A tempo e a desmodo

A tempo e a desmodo

Henrique Raposo

Não somos filhos de Churchill

Contactos do autor

Devido à campanha do “Expresso”, vi finalmente o filme “A Hora mais Negra”, um retrato dos dias mais difíceis de Churchill logo no início da II Guerra. Como todas as ficções históricas, o filme acaba por criar mitologias que não casam bem com a realidade. Por exemplo, fica a ideia de que Londres e Washington eram aliadas perfeitas e a desejar o mesmo para a ordem civilizada. Não é verdade. Num determinado ponto, Churchill era mais parecido com Estaline, o aliado longínquo, do que com Roosevelt, o aliado próximo.
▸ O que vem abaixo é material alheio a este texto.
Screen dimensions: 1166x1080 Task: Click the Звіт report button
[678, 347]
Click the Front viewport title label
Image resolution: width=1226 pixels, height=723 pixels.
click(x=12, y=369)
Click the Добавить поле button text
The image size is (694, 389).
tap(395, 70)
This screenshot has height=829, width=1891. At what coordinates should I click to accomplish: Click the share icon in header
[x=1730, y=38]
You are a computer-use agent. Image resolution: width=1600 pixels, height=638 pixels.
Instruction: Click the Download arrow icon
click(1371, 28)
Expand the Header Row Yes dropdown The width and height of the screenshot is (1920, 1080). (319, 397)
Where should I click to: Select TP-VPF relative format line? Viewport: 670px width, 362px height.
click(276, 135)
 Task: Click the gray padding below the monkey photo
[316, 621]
Nos concílios entre os três grandes, Churchill, Estaline e Roosevelt, era claro que o Presidente americano queria algo diferente do primeiro-ministro britânico. Churchill queria a manutenção do século XIX, isto é, a permanência dos impérios europeus em África e Ásia e as esferas de influência exclusivas. Estaline defendia o mesmo aplicado à Europa: os países da Europa de Leste deviam ser colónias de facto de Moscovo. Contra estas intenções, Roosevelt começou a impor a ideia que acabaria por triunfar: uma ordem liberal sem impérios, sem áreas exclusivas. As nações seriam livres e independentes, abriam as portas a todos e não apenas à sua “metrópole”. O mundo seria liderado por instituições (ONU, Banco Mundial, FMI) e não por impérios.

Como salientam alguns historiadores (Skidelsky, Dallas, por exemplo), até podemos dizer que um dos objetivos de Roosevelt era a exclusão do império britânico da mesa dos grandes poderes. Não se tratava de uma visão antibritânica, mas antichurchilliana, isto é, anti-império oitocentista. Roosevelt e Churchill lutaram por uma ordem civilizada contra o caos nazi, mas tinham entendimentos distintos da palavra “civilização”. O entendimento americano, como se sabe, acabou por triunfar. Os europeus, seguindo a mundividência churchilliana, continuaram a insistir na velha máxima até à derrota no Canal do Suez (1956). Não por acaso, a Europa comunitária começou no ano seguinte (1957). Não somos filhos de Churchill.